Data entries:
★ ★ ★ ★ ★

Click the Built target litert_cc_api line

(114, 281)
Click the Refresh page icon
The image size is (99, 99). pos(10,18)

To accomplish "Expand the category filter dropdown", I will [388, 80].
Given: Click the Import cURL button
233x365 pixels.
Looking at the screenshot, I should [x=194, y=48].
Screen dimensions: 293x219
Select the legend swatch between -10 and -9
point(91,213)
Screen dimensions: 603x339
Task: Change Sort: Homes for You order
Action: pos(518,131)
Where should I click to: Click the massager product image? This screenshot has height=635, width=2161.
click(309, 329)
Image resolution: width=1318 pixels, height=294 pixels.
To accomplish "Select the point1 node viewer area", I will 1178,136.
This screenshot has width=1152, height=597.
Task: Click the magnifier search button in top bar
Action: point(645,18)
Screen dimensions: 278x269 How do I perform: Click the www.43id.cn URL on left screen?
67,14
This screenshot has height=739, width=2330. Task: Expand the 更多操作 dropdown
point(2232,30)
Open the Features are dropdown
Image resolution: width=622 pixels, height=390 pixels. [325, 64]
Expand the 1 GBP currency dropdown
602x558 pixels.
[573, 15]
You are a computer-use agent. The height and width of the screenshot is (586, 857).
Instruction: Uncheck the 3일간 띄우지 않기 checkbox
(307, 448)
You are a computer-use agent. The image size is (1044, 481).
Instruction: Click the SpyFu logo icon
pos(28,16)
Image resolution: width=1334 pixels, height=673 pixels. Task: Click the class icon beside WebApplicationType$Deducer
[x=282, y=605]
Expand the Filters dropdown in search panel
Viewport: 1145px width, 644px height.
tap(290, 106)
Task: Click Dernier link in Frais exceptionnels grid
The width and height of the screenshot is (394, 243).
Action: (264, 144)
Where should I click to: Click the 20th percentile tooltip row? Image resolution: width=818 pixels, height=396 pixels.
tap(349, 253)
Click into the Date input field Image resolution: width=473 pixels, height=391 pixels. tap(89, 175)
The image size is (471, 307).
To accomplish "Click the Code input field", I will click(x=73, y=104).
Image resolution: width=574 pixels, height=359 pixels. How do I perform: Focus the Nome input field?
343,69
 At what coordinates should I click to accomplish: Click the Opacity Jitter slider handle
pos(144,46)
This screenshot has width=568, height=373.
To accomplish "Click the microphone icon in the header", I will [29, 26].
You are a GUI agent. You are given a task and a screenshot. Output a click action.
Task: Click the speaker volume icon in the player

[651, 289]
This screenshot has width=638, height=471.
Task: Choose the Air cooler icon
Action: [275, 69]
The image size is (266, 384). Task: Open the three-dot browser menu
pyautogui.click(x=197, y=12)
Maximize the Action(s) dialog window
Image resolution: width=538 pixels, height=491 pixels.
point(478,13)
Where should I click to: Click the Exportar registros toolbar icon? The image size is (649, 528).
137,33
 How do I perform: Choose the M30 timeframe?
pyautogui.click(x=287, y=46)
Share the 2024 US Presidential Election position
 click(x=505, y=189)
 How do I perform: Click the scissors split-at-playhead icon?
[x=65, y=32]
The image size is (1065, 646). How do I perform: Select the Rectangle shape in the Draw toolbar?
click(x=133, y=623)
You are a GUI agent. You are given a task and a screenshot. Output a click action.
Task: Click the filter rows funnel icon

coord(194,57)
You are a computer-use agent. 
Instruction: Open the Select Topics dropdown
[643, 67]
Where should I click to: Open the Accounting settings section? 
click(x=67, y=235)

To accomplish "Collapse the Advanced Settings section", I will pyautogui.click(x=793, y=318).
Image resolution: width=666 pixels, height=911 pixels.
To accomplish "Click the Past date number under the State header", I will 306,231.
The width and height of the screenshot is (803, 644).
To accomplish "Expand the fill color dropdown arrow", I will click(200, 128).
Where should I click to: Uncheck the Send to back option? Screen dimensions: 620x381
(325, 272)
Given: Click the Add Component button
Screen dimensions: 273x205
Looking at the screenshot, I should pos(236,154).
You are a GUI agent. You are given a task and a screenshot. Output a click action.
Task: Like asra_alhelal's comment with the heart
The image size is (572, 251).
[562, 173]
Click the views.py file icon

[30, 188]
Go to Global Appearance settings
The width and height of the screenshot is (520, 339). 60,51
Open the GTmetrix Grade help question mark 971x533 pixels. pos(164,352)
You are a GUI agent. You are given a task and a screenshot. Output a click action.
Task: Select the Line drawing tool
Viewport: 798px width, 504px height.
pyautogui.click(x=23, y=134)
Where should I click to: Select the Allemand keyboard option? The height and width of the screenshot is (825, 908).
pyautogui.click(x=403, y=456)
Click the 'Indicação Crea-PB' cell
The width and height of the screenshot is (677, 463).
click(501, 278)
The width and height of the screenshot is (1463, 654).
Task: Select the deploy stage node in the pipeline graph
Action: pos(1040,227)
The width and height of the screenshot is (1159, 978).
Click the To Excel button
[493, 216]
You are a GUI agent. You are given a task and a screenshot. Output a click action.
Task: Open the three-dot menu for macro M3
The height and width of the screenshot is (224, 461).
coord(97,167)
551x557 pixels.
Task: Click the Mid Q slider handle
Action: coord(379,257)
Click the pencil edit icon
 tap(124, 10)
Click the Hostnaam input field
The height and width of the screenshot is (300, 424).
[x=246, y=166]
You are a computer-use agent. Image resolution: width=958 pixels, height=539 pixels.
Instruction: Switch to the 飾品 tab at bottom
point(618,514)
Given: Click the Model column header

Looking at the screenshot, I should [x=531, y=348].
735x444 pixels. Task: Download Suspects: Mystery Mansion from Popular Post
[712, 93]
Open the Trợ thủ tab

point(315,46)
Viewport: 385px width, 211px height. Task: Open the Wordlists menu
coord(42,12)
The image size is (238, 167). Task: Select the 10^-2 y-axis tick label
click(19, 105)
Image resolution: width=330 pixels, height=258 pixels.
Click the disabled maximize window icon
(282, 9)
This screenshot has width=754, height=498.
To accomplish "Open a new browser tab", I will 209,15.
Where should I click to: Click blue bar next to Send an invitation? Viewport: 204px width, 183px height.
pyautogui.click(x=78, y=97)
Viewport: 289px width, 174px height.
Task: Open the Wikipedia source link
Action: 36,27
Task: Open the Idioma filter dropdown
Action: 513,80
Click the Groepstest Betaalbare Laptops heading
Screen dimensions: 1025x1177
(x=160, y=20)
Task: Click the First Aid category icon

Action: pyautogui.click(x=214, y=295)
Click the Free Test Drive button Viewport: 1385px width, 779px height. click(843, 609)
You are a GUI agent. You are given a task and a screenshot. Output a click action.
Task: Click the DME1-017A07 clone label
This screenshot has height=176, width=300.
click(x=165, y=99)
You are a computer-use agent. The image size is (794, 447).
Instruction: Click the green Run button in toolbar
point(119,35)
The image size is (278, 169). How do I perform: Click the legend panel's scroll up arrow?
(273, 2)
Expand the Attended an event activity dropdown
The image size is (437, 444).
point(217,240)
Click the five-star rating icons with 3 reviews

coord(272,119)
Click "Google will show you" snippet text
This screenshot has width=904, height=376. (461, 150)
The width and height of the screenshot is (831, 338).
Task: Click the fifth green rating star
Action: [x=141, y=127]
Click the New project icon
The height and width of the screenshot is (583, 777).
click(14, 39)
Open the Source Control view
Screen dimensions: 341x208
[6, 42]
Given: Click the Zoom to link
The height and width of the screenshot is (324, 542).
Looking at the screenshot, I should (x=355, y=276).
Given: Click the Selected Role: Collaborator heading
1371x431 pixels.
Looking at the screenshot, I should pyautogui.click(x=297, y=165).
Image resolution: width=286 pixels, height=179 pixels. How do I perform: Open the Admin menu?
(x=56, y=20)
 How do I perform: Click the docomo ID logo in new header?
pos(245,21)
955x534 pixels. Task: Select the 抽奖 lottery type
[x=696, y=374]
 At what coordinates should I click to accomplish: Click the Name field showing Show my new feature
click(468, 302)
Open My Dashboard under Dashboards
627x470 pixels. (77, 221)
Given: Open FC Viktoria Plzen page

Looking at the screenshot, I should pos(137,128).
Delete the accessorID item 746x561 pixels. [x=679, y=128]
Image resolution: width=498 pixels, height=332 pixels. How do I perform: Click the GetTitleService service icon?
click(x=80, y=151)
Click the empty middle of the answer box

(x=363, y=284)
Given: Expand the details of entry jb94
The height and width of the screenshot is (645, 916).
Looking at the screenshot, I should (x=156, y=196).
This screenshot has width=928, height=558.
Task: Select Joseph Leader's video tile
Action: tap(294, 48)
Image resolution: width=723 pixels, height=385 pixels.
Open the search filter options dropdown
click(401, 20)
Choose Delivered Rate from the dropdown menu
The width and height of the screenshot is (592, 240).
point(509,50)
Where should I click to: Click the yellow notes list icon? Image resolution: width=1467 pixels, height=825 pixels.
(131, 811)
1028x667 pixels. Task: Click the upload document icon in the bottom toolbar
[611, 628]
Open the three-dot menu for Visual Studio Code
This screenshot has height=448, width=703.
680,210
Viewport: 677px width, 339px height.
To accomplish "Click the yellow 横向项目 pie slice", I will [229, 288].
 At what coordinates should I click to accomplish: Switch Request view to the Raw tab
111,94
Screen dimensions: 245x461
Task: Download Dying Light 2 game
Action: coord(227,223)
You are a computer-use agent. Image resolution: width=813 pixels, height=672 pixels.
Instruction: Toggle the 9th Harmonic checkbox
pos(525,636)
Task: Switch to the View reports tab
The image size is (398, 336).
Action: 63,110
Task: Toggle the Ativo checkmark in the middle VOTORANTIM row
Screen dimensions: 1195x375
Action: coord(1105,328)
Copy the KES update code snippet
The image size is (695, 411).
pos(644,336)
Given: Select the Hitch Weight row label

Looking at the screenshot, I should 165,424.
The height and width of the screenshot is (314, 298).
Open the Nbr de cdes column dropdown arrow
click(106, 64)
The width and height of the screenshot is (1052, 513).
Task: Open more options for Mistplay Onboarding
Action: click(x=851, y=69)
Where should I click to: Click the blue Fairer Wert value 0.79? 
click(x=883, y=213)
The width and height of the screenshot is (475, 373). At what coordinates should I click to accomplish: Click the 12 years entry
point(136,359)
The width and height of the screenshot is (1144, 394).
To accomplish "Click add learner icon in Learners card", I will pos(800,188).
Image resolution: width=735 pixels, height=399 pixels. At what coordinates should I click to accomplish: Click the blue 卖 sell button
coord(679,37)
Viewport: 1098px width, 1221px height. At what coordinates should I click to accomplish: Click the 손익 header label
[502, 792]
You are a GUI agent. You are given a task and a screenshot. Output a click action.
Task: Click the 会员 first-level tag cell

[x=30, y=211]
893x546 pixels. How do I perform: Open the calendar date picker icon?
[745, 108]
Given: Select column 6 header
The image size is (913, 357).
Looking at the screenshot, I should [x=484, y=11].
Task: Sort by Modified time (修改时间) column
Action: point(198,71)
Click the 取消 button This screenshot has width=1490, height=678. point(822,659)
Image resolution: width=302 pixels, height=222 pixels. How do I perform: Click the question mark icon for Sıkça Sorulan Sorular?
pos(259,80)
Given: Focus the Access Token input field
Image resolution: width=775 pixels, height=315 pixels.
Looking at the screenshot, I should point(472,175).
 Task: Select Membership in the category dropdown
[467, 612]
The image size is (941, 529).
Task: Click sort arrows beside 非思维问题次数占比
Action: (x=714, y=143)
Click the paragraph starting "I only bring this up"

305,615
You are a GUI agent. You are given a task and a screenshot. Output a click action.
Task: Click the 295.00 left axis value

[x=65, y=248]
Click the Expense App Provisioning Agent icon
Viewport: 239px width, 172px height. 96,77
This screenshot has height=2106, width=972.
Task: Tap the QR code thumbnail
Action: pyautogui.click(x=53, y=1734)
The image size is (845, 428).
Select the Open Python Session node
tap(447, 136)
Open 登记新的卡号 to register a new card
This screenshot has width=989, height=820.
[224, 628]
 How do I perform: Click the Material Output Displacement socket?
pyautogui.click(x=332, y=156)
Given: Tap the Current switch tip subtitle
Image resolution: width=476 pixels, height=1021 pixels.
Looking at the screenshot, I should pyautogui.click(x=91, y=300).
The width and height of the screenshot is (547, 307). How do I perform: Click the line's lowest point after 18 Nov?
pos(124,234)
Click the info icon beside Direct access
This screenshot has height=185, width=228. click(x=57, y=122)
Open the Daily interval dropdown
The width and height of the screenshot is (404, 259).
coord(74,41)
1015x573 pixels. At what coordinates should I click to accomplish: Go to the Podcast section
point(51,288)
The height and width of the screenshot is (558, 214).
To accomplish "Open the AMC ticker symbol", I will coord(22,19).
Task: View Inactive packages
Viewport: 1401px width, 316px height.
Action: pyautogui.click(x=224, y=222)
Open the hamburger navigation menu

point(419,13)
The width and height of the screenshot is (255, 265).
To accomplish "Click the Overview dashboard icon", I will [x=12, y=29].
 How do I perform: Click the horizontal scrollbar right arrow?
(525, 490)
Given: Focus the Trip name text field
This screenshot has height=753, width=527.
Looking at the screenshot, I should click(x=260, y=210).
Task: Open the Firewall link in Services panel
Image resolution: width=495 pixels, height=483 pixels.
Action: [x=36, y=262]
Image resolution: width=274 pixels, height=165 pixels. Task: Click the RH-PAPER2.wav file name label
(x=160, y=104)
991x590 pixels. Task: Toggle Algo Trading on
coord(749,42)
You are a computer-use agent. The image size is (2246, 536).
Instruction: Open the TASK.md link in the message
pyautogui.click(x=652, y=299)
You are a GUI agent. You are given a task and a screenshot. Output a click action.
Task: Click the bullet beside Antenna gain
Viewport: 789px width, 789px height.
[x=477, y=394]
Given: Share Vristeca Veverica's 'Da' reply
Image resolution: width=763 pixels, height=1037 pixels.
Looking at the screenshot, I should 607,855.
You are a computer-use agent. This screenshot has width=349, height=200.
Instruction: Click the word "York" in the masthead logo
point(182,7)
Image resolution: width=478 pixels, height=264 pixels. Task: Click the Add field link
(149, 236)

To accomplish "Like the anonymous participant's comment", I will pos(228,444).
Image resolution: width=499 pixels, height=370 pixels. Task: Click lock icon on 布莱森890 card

★ ★ ★ ★ ★

## WORK INSTRUCTION
Show all lines from the entries that hold "heading".

## SOLUTION TO THE PROBLEM
Click the Groepstest Betaalbare Laptops heading
Given: Click the Selected Role: Collaborator heading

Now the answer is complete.